## ФРАГМЕНТ ТЕКСТА
|---|
Едва ли эта царственная птица могла найти какую-то связь между работой хозяина дома и ее мучениями. Но эта связь была. Хозяин дома, задумав писать «Барнеби Раджа», должен был изучить повадки ворона, в противном случае ворон бедняги Барнеби грозил показаться ненатуральным. И вот тогда в доме появился прототип Грипа, который объявил войну прикованному орлу. Прототип Грипа не только ухитрялся утащить у орла полагавшуюся ему еду, но, должно быть, испытывал удовольствие, долго не приступая, за пределами досягаемости, к уничтожению украденной пищи и видя, как беснуется враг.

Если бы этот реальный Грип был и сейчас, в Гэдсхилле, не пришлось бы канарейке Дику свободно разгуливать по обеденному столу и по плечам обедающих. И не пришлось бы хозяину дома семь лет спустя хоронить в саду Гэдсхилла умершего естественной смертью Дика. Когда это печальное событие произойдет, каждый, кто прочтет надпись на мемориальной доске, сможет убедиться, что перед ним могила Дика — «лучшей из птиц».

А теперь каждый посетитель Гэдсхилла может убедиться в неукротимой деятельности Диккенса. Всё ему кажется, что Гэдсхилл требует новых и новых переделок и перестроек. Он затевает рыть новый колодец, строить новую большую гостиную, переделывает в первом этаже свою спальню в кабинет, строит новые помещения для прислуги и новые конюшни, перестраивает чердак в школьные комнаты. Небольшой участок, поросший кустарником, расположен по ту сторону дороги, проходящей перед усадьбой; участок теперь принадлежит ему, и вдруг он решает соединить дом с этим участком подземным тоннелем, чем приводит в изумление местных чиновников.

Пока тоннель прокладывается, создаются новые проекты перестроек. Надо построить еще две спальни, надо превратить каретный сарай в холл для прислуги, купить луг позади дома, посадить перед домом липы, построить солидную оранжерею… В последующие годы все эти планы осуществятся, возникнут новые, и, кажется, нет никакой возможности укротить его неиссякаемую энергию.

Тем временем «Повесть о двух городах» развивается дальше и скоро, в конце ноября, закончится.

Соперничество Дарнея и Кэртона уже завершилось. Люси любит француза, она вышла за него замуж, но жертвенная любовь к ней Кэртона не угасла. Читатель верит, что этот беспутный адвокат в самом деле готов ради ее счастья принести себя в жертву. Исторические события во Франции дают Кэртону возможность доказать Люси свою любовь.
|---|
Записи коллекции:
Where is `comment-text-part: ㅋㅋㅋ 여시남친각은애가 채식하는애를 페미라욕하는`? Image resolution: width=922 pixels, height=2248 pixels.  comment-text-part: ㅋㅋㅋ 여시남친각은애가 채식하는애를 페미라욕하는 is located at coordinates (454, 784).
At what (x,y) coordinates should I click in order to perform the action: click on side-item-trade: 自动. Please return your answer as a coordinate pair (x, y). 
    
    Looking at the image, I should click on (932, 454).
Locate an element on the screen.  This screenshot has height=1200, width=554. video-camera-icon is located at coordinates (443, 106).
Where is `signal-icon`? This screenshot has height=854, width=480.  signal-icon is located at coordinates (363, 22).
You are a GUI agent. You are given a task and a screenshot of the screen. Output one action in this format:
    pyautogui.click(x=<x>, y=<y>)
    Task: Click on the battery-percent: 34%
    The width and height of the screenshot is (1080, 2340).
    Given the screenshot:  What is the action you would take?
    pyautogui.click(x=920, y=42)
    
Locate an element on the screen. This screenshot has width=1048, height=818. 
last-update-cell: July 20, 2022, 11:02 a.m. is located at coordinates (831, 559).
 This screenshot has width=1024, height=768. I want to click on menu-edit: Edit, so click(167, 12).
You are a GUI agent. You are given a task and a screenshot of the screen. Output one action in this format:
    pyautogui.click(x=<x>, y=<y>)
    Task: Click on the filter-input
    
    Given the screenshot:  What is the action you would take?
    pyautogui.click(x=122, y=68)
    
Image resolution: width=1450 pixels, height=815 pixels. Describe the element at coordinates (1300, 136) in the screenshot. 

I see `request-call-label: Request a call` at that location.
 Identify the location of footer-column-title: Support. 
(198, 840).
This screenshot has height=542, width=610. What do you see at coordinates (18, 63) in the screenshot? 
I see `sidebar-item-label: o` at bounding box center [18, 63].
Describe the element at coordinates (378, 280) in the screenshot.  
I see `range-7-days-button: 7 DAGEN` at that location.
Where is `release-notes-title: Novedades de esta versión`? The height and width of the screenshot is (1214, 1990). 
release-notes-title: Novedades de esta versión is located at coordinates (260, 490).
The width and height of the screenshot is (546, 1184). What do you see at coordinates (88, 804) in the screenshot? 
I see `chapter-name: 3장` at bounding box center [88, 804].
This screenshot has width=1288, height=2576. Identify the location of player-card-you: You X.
|---|
## ЗАДАНИЕ 1
Перечислите замыслы перестроек из фрагмента о Гэдсхилле, названные в абзаце, который начинается словами «Пока тоннель прокладывается».
## ЗАДАНИЕ 2
Через сколько лет, согласно фрагменту о Гэдсхилле, хозяину дома придется хоронить канарейку Дика?
Записи здесь ни при чём.

## ОТВЕТ 1
Построить еще две спальни; превратить каретный сарай в холл для прислуги; купить луг позади дома; посадить перед домом липы; построить солидную оранжерею.

## ОТВЕТ 2
Семь лет спустя.